The Piquillos Rellenos ($12.90) combine the sweet softness of roasted peppers with the minced beef stuffed inside. Although deep-fried, the outer batter has already softened from the gravy poured over it. With the same bechamel sauce found in the croquetas mixed together with the minced beef stuffing, this tapas is juicy, sweet, and savoury.

Cojonudos

A popular staple on food crawls to bars in Spain is the Cojonudos ($13.90), a new dish to the Tapas Club menu. It is the essential pintxo: a cute sunny-side up quail egg (with finely cut scallions) on top of a small cut of salty chorizo, resting on equally-sized toast. Providing a quick dose of delicious saltiness, this is understandably a popular pairing with beer. The Berenjena con miel ($9.90) is another pleasing bar-type snack: thin slices of eggplant fried crisp and drizzled liberally with honey for added sweetness.

Berenjena con miel

Pulpo a la Brasa

The Pulpo a la Brasa ($24) is a speciality hailing from Northwest Spain. The boiled-then-grilled octopus is lightly seasoned with red pimenton powder served alongside their homemade garlic aioli and a long and chunky piece of asparagus. Made in this way, each piece of octopus embodies a range of textures: slight resistance on the initial bite, but as you keep chewing, the meat easily softens and spreads around a mild piquancy.

Cerdo Iberico

One cannot visit a Spanish tapas place without ordering their iberico pork. The famed variant of Spanish origin is popular among meat connoisseurs, for good reason: it’s highly fatty, promising a melt-in-your-mouth goodness. At Tapas Club, their Cerdo Iberico ($24) is given a light touch of heat under the grill to just brown the surface while the meat is still rare and tender. If you prefer your pork less pinkish, the kitchen can easily cook it longer on your request.

Arroz Negro

The star of every communal Spanish fiesta has to be the paella. Tapas Club offers a few versions, but our host, Tania, wanted us to try their Arroz Negro ($26). Literally meaning ‘black rice’, it’s a paella that has been stained as dark as the paella pan it was cooked on by squid ink. The ink has also given the rice the rich umami flavour that squid ink always does. A few dollops of the signature garlic aioli and green streaks of chickpea puree add more colour and cream to the rice. Juicy clams still in their shells are also added on top, for our enjoyment. Cooking on a paella pan has resulted in each grain has acquiring a charred taste on the edges, while the body remains creamy and smooth. I desperately wanted to polish off the pan, but I was very satiated at this point. And there was still dessert!

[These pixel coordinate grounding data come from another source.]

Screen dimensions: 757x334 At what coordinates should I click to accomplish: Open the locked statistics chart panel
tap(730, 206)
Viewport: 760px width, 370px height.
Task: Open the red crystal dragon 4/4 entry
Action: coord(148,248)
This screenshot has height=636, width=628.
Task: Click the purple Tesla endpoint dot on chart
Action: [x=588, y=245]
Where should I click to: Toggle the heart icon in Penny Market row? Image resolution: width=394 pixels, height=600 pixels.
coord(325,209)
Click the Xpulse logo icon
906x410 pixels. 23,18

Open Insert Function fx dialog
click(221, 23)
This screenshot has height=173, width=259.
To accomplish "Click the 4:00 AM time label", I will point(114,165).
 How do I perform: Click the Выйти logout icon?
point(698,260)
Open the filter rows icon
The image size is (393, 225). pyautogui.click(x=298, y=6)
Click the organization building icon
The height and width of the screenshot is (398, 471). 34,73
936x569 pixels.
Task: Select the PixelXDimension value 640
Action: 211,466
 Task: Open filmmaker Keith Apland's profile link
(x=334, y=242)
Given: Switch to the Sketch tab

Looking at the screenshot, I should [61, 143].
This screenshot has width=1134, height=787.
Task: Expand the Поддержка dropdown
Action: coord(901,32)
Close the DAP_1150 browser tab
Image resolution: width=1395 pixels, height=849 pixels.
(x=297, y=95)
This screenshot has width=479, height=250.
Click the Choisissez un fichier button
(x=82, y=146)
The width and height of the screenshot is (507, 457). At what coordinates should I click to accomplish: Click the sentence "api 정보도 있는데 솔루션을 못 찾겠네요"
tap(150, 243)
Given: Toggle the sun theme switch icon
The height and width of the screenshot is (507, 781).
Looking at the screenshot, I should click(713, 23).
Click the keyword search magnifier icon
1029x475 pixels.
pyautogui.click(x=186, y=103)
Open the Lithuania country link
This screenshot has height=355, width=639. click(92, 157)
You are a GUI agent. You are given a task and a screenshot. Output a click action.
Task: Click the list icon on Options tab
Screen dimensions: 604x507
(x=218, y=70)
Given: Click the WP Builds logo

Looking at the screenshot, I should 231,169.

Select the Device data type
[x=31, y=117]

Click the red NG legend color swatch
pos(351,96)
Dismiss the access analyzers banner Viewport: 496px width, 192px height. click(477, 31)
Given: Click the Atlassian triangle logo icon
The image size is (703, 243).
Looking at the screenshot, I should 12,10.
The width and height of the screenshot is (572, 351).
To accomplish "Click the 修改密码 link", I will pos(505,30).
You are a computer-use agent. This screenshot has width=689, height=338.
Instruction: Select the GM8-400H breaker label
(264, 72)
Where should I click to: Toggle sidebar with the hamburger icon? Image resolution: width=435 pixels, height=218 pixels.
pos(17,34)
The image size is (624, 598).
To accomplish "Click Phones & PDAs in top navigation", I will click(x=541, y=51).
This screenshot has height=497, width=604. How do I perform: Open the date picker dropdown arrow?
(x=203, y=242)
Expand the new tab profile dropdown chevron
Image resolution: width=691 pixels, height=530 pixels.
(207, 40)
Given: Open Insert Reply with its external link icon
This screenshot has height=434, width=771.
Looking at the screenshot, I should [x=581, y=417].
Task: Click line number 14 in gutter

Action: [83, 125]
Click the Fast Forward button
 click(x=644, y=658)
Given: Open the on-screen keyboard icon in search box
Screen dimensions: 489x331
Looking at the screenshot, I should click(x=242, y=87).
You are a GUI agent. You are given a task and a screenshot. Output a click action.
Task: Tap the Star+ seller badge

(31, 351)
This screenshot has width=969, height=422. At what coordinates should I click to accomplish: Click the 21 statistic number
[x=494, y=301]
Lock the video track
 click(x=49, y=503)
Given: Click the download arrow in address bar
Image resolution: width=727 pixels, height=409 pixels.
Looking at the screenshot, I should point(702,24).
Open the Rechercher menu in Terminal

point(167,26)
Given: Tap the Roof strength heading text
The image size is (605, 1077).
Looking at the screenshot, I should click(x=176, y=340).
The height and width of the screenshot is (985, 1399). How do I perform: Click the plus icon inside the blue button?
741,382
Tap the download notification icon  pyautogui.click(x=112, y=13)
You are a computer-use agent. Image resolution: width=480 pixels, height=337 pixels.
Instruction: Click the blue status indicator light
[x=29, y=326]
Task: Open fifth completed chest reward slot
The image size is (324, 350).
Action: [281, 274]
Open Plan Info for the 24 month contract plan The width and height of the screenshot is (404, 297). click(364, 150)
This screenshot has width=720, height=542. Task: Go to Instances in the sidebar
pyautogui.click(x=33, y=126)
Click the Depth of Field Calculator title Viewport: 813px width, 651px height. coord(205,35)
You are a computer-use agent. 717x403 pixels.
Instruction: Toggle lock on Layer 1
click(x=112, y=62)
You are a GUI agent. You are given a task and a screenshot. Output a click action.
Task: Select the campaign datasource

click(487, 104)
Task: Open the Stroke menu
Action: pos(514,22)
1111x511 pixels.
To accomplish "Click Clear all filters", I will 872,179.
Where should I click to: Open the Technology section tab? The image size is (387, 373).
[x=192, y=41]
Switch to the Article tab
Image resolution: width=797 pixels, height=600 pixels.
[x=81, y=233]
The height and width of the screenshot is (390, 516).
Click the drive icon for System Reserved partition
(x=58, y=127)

Mousse de queso con frutos rojos

A dessert unique to Tapas Club is the Mousse de queso con frutos rojos ($10), which, to put it simply, is a deconstructed cheesecake. The expected elements of cheesecake — the cheese mousse, biscuit crust, with some added flair of caramel sauce and strawberry jam — are disassembled and rearranged on your plate in the artistic manner that Michelin-starred chefs are wont to do.

Torrija

You can also try something very cultural: the Torrija ($10), a Spanish-style French toast (hmm, shouldn’t it then be called Spanish toast?) that is especially popular in Spain during Holy Week. The bread is freshly toasted, but is soaked and doused in milk and topped with vanilla ice-cream just before serving. It’s just like a sweet, fluffy soufflé. Enjoy it quickly! l It’s at its most beautiful state in the first few minutes before it cools down into sogginess.

Churros

Or you could go for something familiar and reliable, like Churros ($9), served with chocolate sauce. As we joked at the table, this is the youtiao of Spain: crispy, oily dough fritters you can dip in anything. If you want your churros with something other than chocolate, you could check out the churro café next door, Chulove, which shares owners with Tapas Club.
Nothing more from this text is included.